Inquietud en los trabajadores de Nissan ante la caída de producción en la planta de Barcelona
El fin de la producción del Pulsar y la incertidumbre sobre la evolución de los otros modelos que Nissan ensambla en la planta de Barcelona, han hecho saltar de nuevo las alarmas sobre un posible ajuste de personal a medio plazo y la petición de más sacrificios laborales.
Fuentes sindicales consultadas por Efe han alertado de la dificultad del momento dado que el Pulsar dejará de producirse antes de las vacaciones de verano, mientras que la dirección acaba de informar de que finalmente no habrá tercer turno en la Línea 2, sin que se espere el anuncio de ningún modelo sustitutivo antes de finales de año o principios de 2019.
La creación del tercer turno -el de noche- en esta línea que ensambla las «pick up», prevista para el verano, debía ayudar a compensar la pérdida de los otros vehículos, en especial del Pulsar, que ha acabado su ciclo de vida, pero también de la versión de pasajeros de la furgoneta NV200.
Los sindicatos calculan que la producción de la planta de la Zona Franca bajará en septiembre a las 80-90 unidades diarias frente a las 150-160 actuales.
Baja capacidad
En la actualidad, la planta catalana está al 40 % de su capacidad operativa, lo que da idea de la infrautilización de las instalaciones.
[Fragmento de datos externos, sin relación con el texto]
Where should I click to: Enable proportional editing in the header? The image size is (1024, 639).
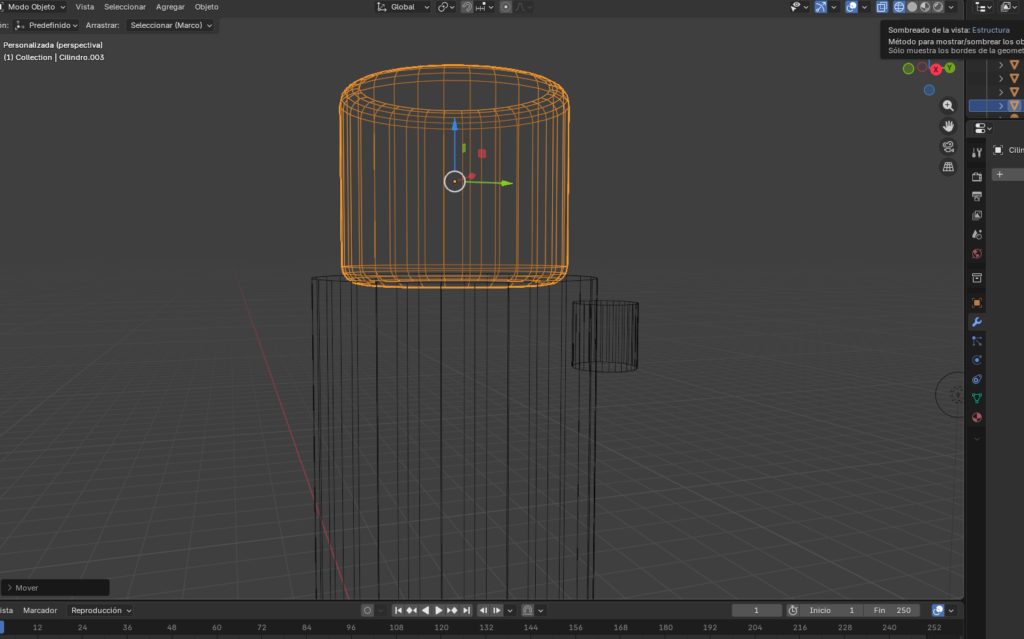pos(506,7)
La empresa ha informado a los sindicatos de que el excedente de plantilla para este septiembre rondará las cien personas.
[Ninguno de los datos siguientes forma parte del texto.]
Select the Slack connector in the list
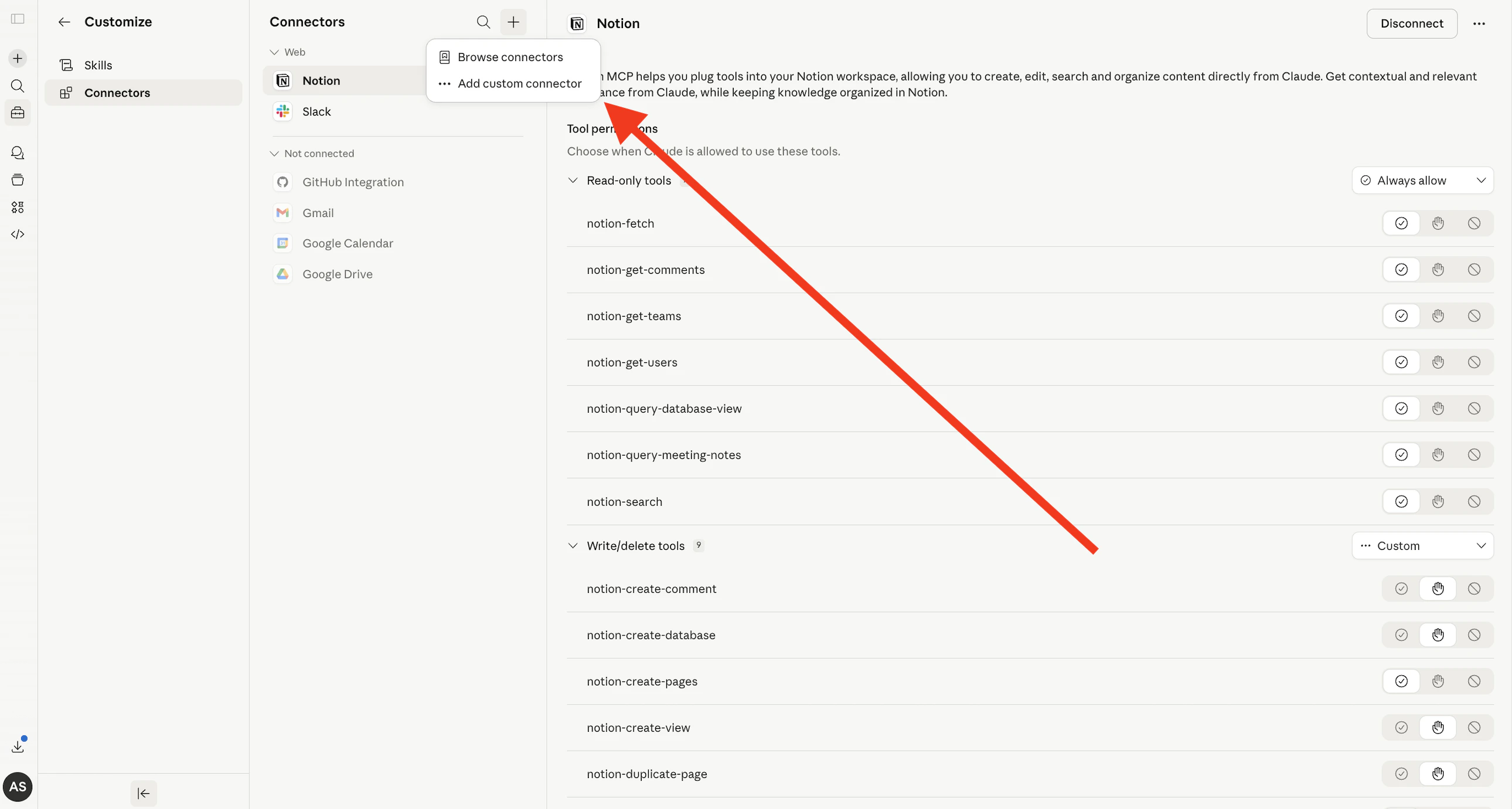This screenshot has height=809, width=1512. pos(316,111)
Ante esta situación, las mismas fuentes han apuntado que la empresa podría optar por dejar de renovar a temporales o bien por recuperar algunos puestos que están siendo ocupados por subcontratas, en aplicación de acuerdos suscritos en el pasado y recogidos en el convenio.
Los sindicatos llevan meses reclamando a la multinacional nuevas adjudicaciones que permitan garantizar el mantenimiento del empleo tanto en la empresa principal como en sus proveedoras y subcontratas.
Por su parte, un portavoz de Nissan en Barcelona ha explicado a Efe que, a día de hoy, no está en los planes presentar ningún Expediente de Regulación de Empleo (ERE) para la fábrica de Zona Franca.
«No estamos alarmados, pero sí que estamos estudiando cómo adaptarnos a la situación, al igual que se ha hecho en otros momentos en el pasado», ha detallado.
Una posibilidad sería aprobar un nuevo plan voluntario de bajas incentivadas para poder dar salida a los trabajadores de más edad, cercanos a la prejubilación, algo que requiere el visto bueno de Nissan Europa.
La compañía defiende, pese a todo, que la planta de Zona Franca continúa siendo competitiva y que ahora mismo está centrada en las entregas a clientes de la furgoneta 100 % eléctrica e-NV200, fabricada en exclusiva mundial en Barcelona, y que acumula 4.600 pedidos desde enero.
En la planta de Barcelona, la más importante de la multinacional nipona en España, trabajan unas 3.000 personas, de las que un centenar son temporales – 70 destinados en las líneas de producción y otras 30 en las oficinas -, mientras que en el mismo recinto de Zona Franca operan un millar de empleados de subcontratas.